Work request: Do not include the pictures; repeat the rest of the data exactly.

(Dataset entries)
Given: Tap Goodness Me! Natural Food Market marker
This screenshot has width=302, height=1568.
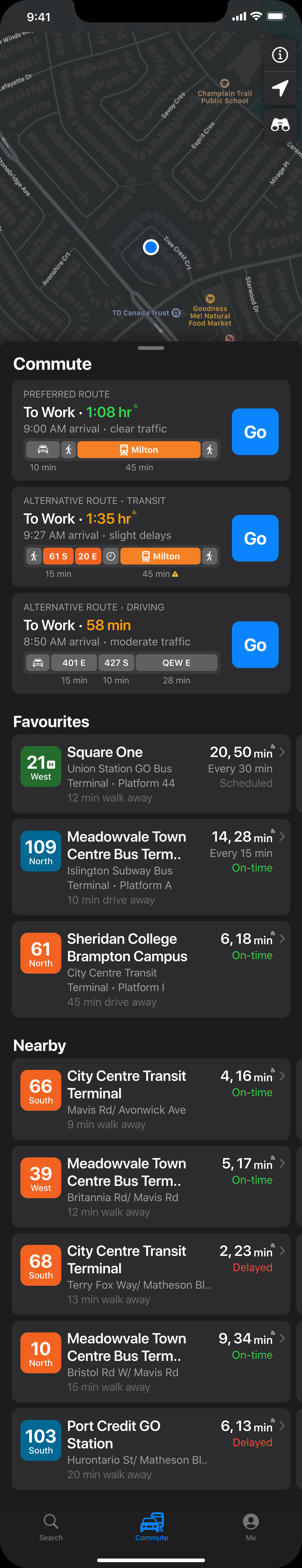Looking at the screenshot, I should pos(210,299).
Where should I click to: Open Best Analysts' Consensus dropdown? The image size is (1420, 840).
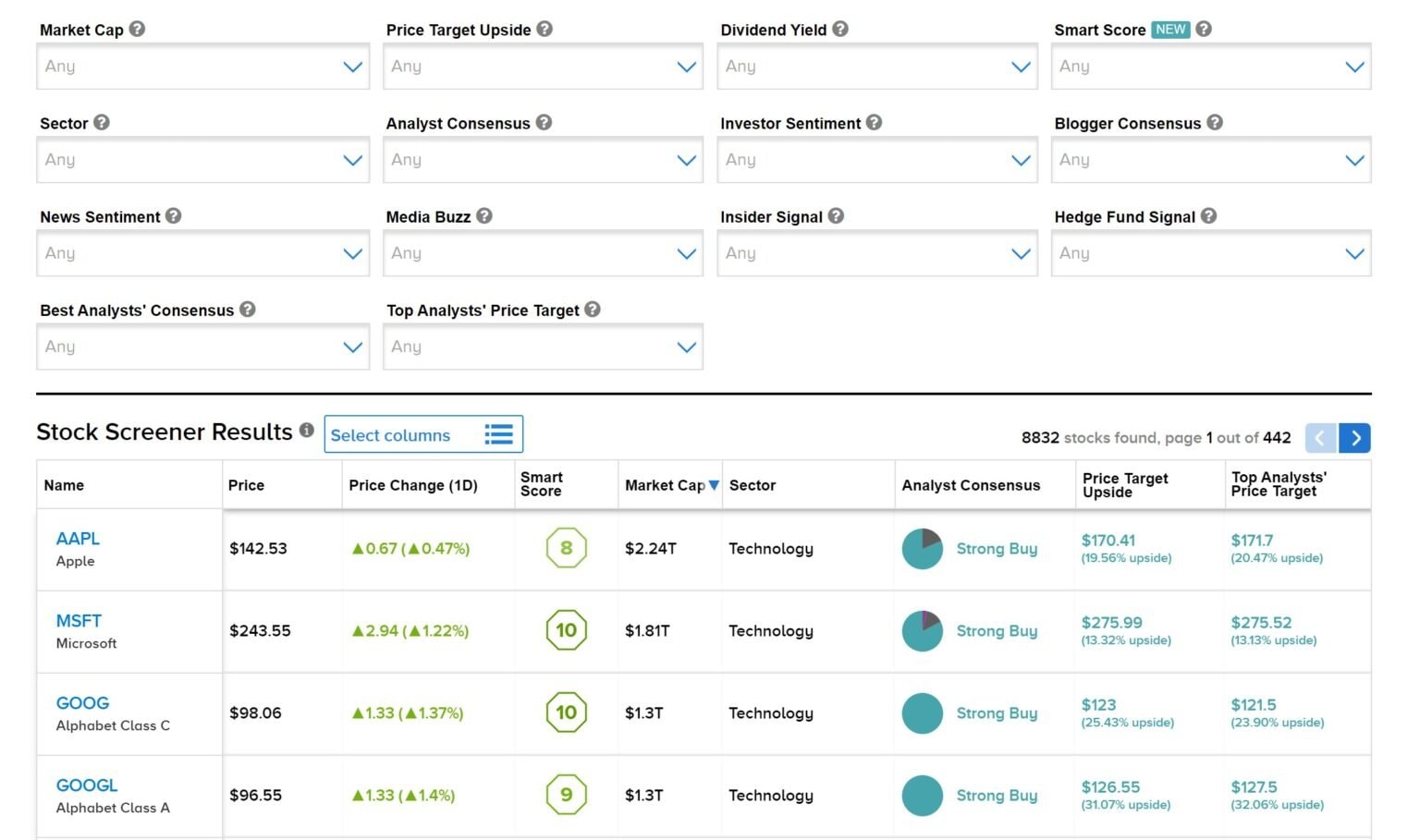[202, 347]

Response to this task:
Given: Tap Goodness Me! Natural Food Market marker
This screenshot has width=302, height=1568.
Looking at the screenshot, I should pos(210,299).
Where should I click to: Open Best Analysts' Consensus dropdown? The image size is (1420, 840).
[202, 347]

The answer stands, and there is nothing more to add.